Tuesday, one day after a deadly shooting rampage on the campus of a Michigan university left three people dead and five more injured, US President Joe Biden urged Congress to take action against America’s scourge of gun violence.
As the president of a country where shootings occur frequently, Biden claimed to have promised the Democratic governor of the state the “deployment of all necessary federal law enforcement.”
All of the casualties were students who were shot during the shooter’s rampage on the Michigan State University (MSU) campus. The shooter ultimately died from a self-inflicted gunshot wound.
Police revealed at a tearful press conference in Lansing, the state’s capital, that the 43-year-old suspect, Anthony McRay, had no connection to the institution and had been discovered dead on Monday night at midnight.
At the briefing, a visibly shaken Governor Gretchen Whitmer called the issue of gun violence a “uniquely American problem.”

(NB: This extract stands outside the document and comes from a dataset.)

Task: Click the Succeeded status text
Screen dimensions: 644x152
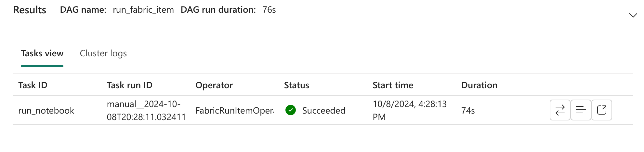Action: 324,111
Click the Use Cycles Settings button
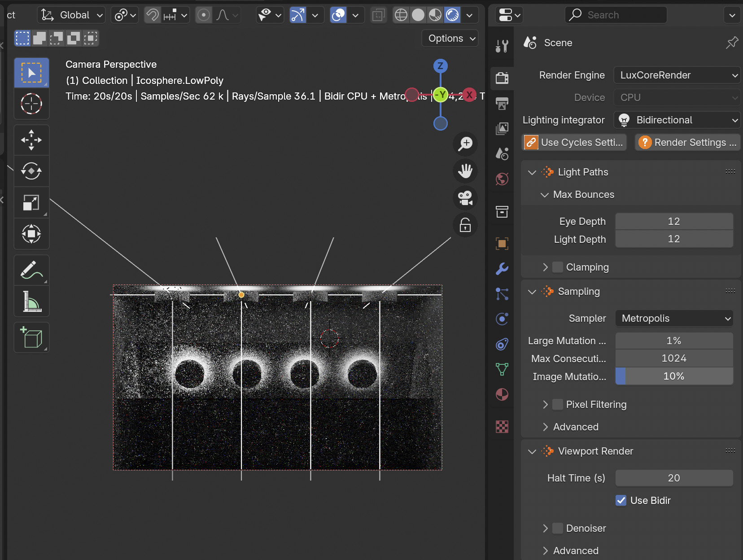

Speaking to reporters, she said the university had become “another place that is supposed to be about community and togetherness shattered by bullets and bloodshed.”
Biden drove the point home in two successive White House statements.
“Too many American communities have been devastated by gun violence,” he said.
“I have taken action to combat this epidemic in America, including a historic number of executive actions and the first significant gun safety law in nearly 30 years, but we must do more,” he said.